Another view on why the Fed will start tapering in September might be seen in the below graph. The Fed's balance sheet just tipped the scales at $3.6 trillion.
The Fed also hit a new record, they now owe over $2 trillion in U.S. debt by buying U.S. Treasuries.
Look at how much they are also holding in mortgage backed securities in the graph below.
Beyond the above very scary graphs that are rarely mentioned these days is the original statement by Bernanke in his June 19th press conference:
If the incoming data are broadly consistent with this forecast, the Committee currently anticipates that it would be appropriate to moderate the monthly pace of purchases later this year. And if the subsequent data remain broadly aligned with our current expectations for the economy, we would continue to reduce the pace of purchases in measured steps through the first half of next year, ending purchases around midyear. In this scenario, when asset purchases ultimately come to an end, the unemployment rate would likely be in the vicinity of 7 percent, with solid economic growth supporting further job gains.
Note, the Fed announced a 7% unemployment rate when quantitative easing ends, not when tapering begins. The July unemployment rate was 7.4% The official unemployment rate has dropped about 0.3 percentage points in the last six months. With the unemployment rate dropping due to people just no longer being counted, job growth is in the worst paying occupational sectors and are part-time ones to boot, one could easily achieve a 7% unemployment rate by December 2013.
A few participants expressed concern that a decision to lower the unemployment threshold could potentially lead the public to view the unemployment threshold as a policy variable that could not only be moved down but also up, thereby calling into question the credibility of the thresholds and undermining their effectiveness.
The element which really could slow the Fed's tapering decision is actually inflation, seemingly glossed over by most in the financial press Inflation is mentioned in the FOMC meeting minutes and we went into great depth in this article as to why inflation is the real key economic metric for the decision to taper.
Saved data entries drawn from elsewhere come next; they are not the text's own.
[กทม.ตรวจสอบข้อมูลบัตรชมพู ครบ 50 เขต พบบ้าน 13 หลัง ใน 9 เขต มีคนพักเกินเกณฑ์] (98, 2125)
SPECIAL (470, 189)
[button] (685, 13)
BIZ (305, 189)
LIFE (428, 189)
From the minutes, the FOMC is assuming inflation will be close to their target rate, yet the minutes mentioned again too low inflation is the most serious of all economic risks:
The most salient risk for the inflation outlook was that the recent softness in inflation would not abate as anticipated.
So, those guessing when quantitative easing will end should be watching those inflation statistics much more closely than the unemployment rate.
Another element mentioned by the FOMC is the sequester. In spite of what one hears on various talk radio and cable TV channels, the budget cuts did negatively impact economic growth. From the minutes.
Private domestic final demand continued to increase in the face of tighter federal fiscal policy this year, but several participants pointed to evidence suggesting that fiscal policy had restrained spending in the first half of the year more than they previously thought. Perhaps partly for that reason, a number of participants indicated that growth in economic activity during the first half of this year was somewhat below their earlier expectations.
Bottom line, the continuing of Wall Street's crack cocaine quantitative easing can in part be blamed on Congress. They cut spending at a time when the never ending sputtering economy and job market sure didn't need it. That said, eventually this will have to end and the sooner vs. later timing is more a trader's game vs. a concern of all those Americans still without work.